Irán y EEUU tienen muchos puntos en discordia, como el apoyo de Teherán de sus milicias afines en la región, las garantías que pide la República Islámica de no ser atacada de nuevo o posibles reparaciones de guerra. Pero los asuntos espinosos y donde existen las mayores diferencias son sobre todo dos: el estatus del estrecho de Ormuz y el futuro del programa nuclear iraní.

Teherán reclama controlar el paso por el estrecho —compartido con Omán— aun cuando haya terminado la guerra. EEUU y todos los países del Golfo rechazan esta demanda. Por Ormuz, antes del conflicto, salía el 20% del total mundial de crudo y gas.

Por otra parte, Washington exige a Irán que entregue los 440 kilos de uranio altamente enriquecido que el país persa posee a niveles superiores al 60%, muy cercanos al 90% necesario para desarrollar la bomba nuclear.

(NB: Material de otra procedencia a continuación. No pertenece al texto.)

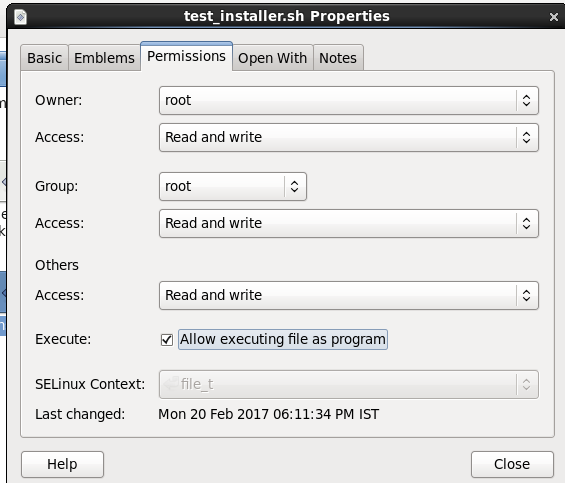This screenshot has width=565, height=483.
Task: Click the Others Access spinner arrows
Action: tap(526, 296)
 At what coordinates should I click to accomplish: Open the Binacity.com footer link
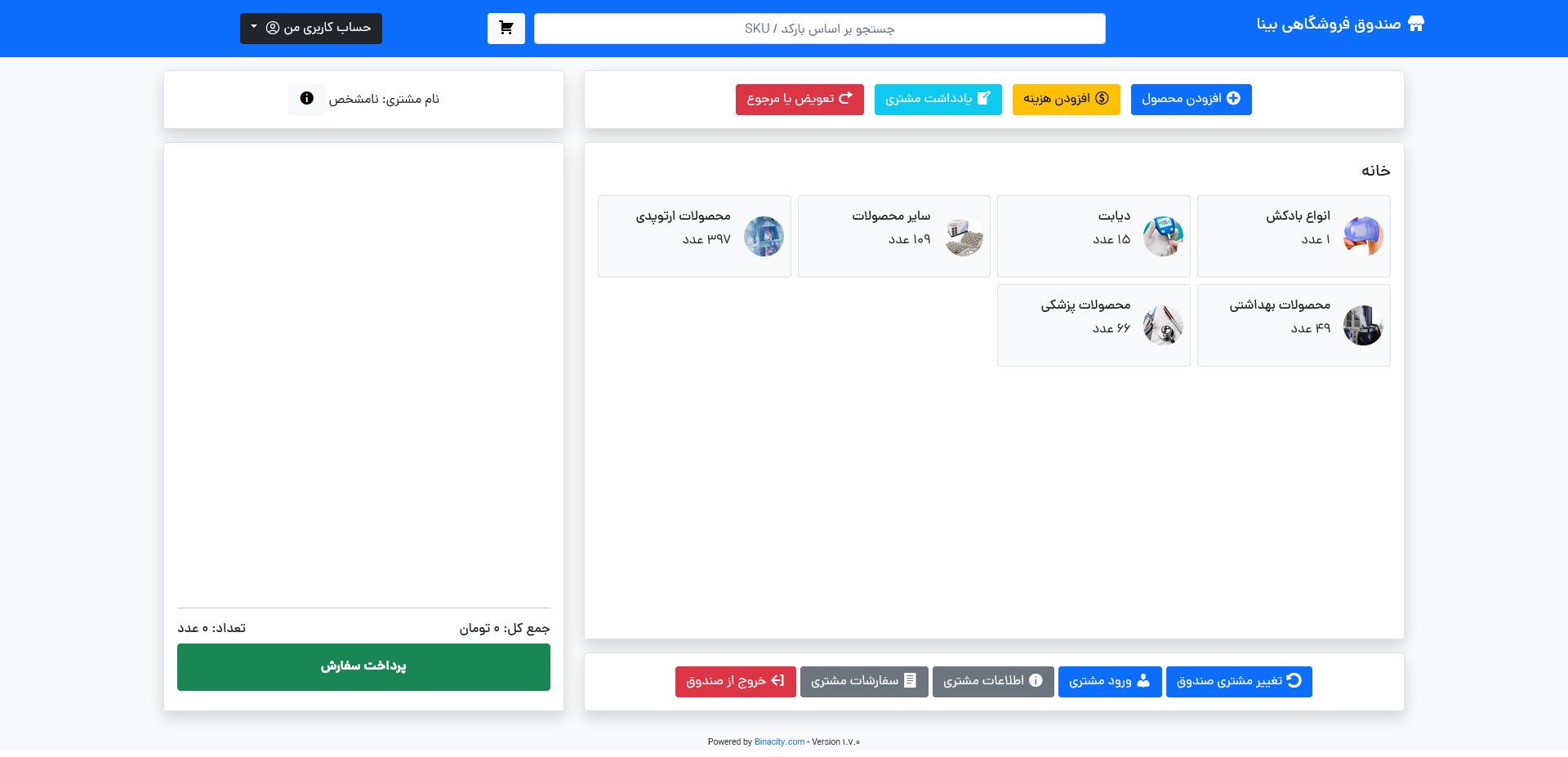(779, 742)
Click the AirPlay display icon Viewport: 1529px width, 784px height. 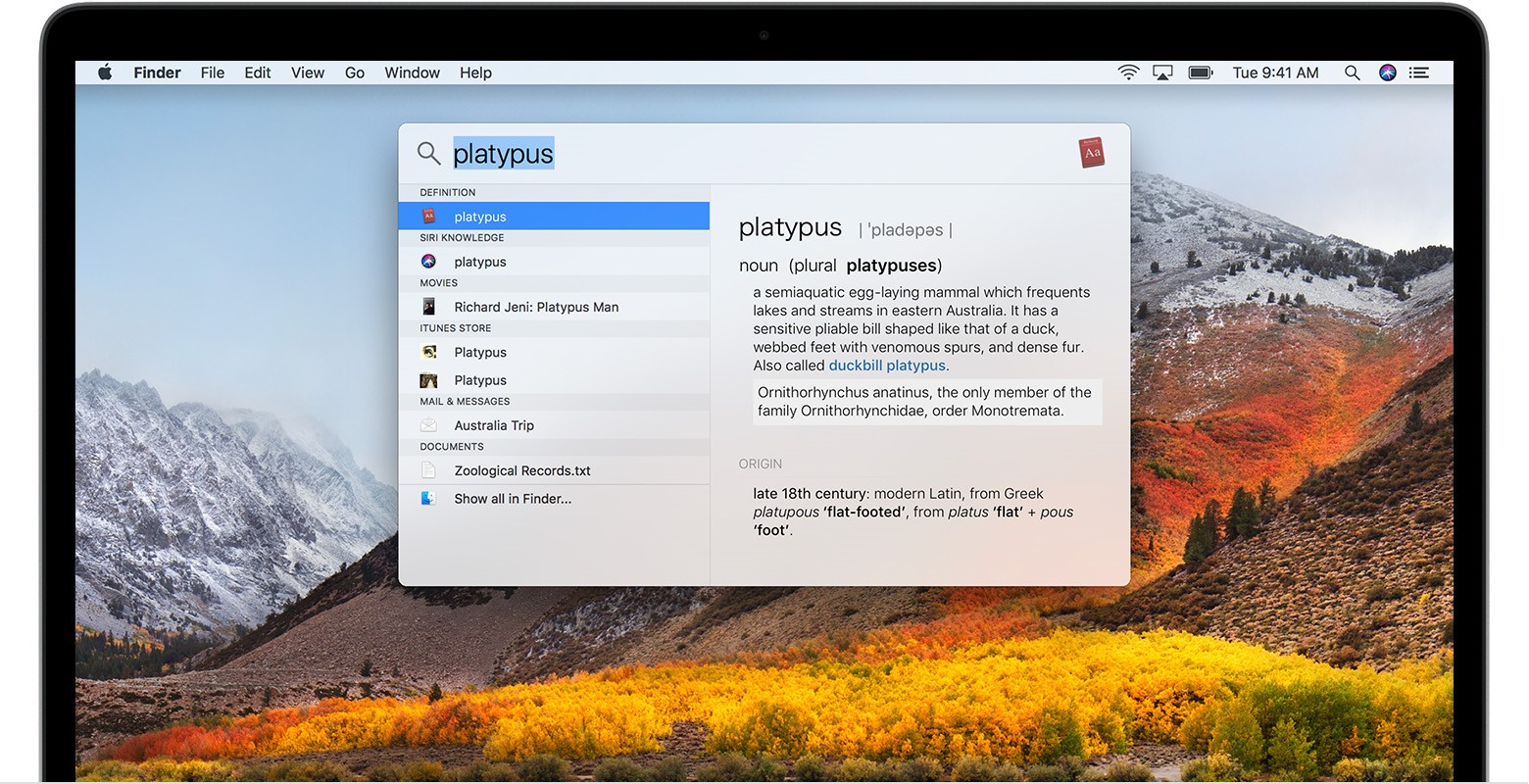1162,73
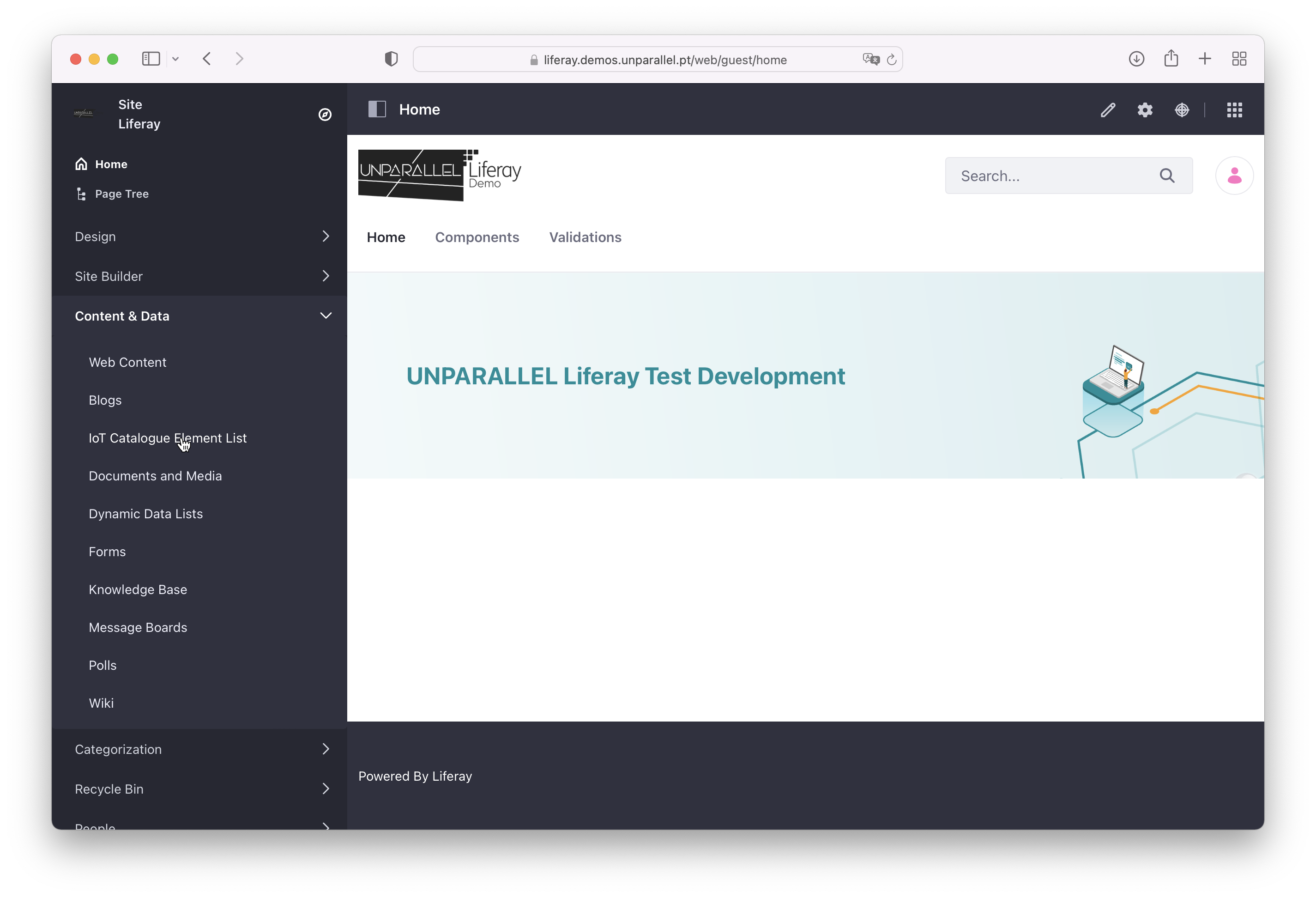Image resolution: width=1316 pixels, height=898 pixels.
Task: Open Dynamic Data Lists in sidebar
Action: [x=146, y=513]
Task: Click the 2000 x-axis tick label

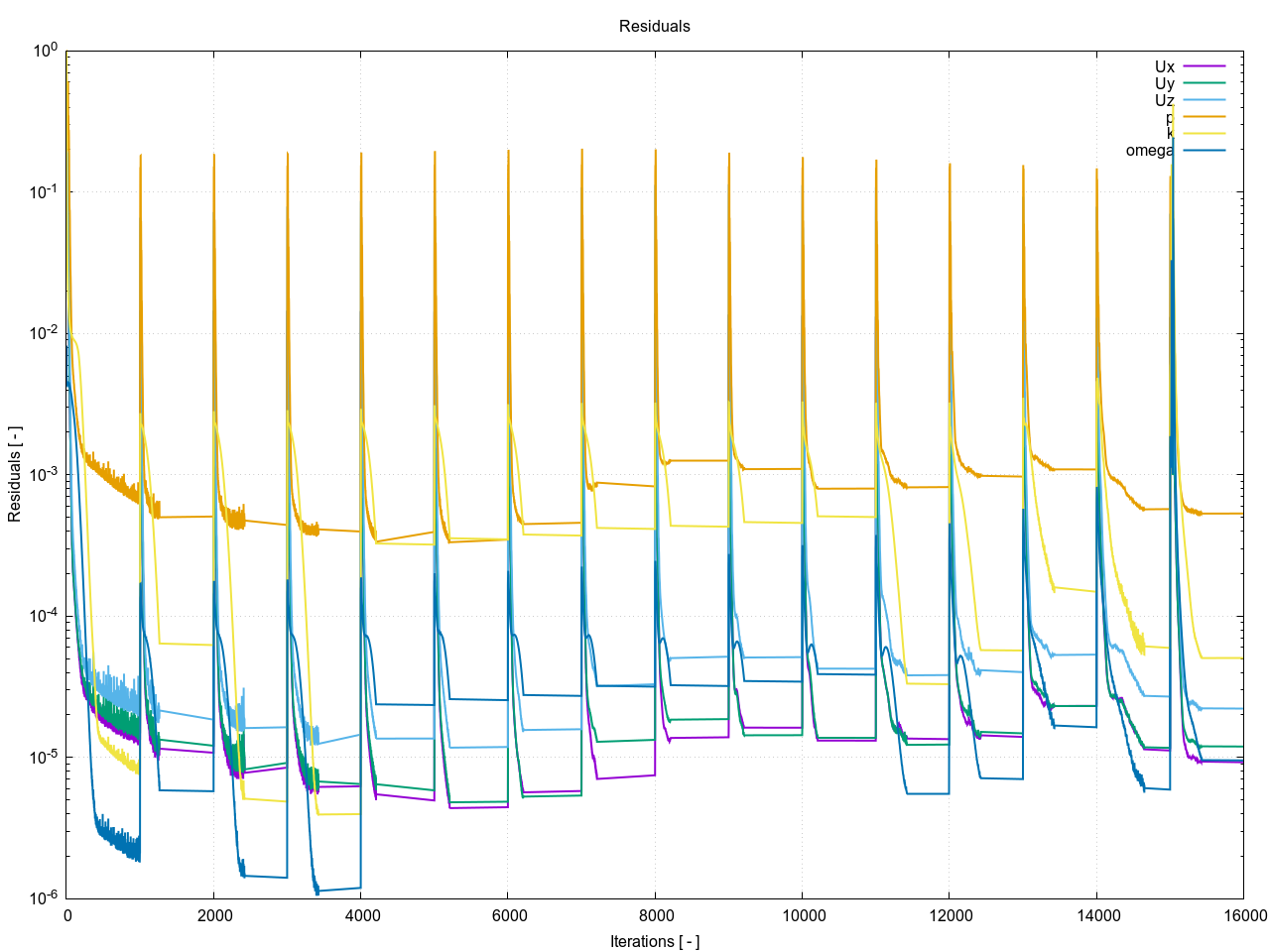Action: click(x=213, y=915)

Oficiales persas han asegurado durante las últimas semanas que este uranio es su "patrimonio nacional", y que enriquecer uranio a través de su programa nuclear es su "derecho soberano". Irán, sin embargo, es miembro del Tratado de No Proliferación Nuclear, que estipula que el único enriquecimiento permitido es el destinado a usos civiles. La energía nuclear tan solo requiere un enriquecimiento cercano al 3%.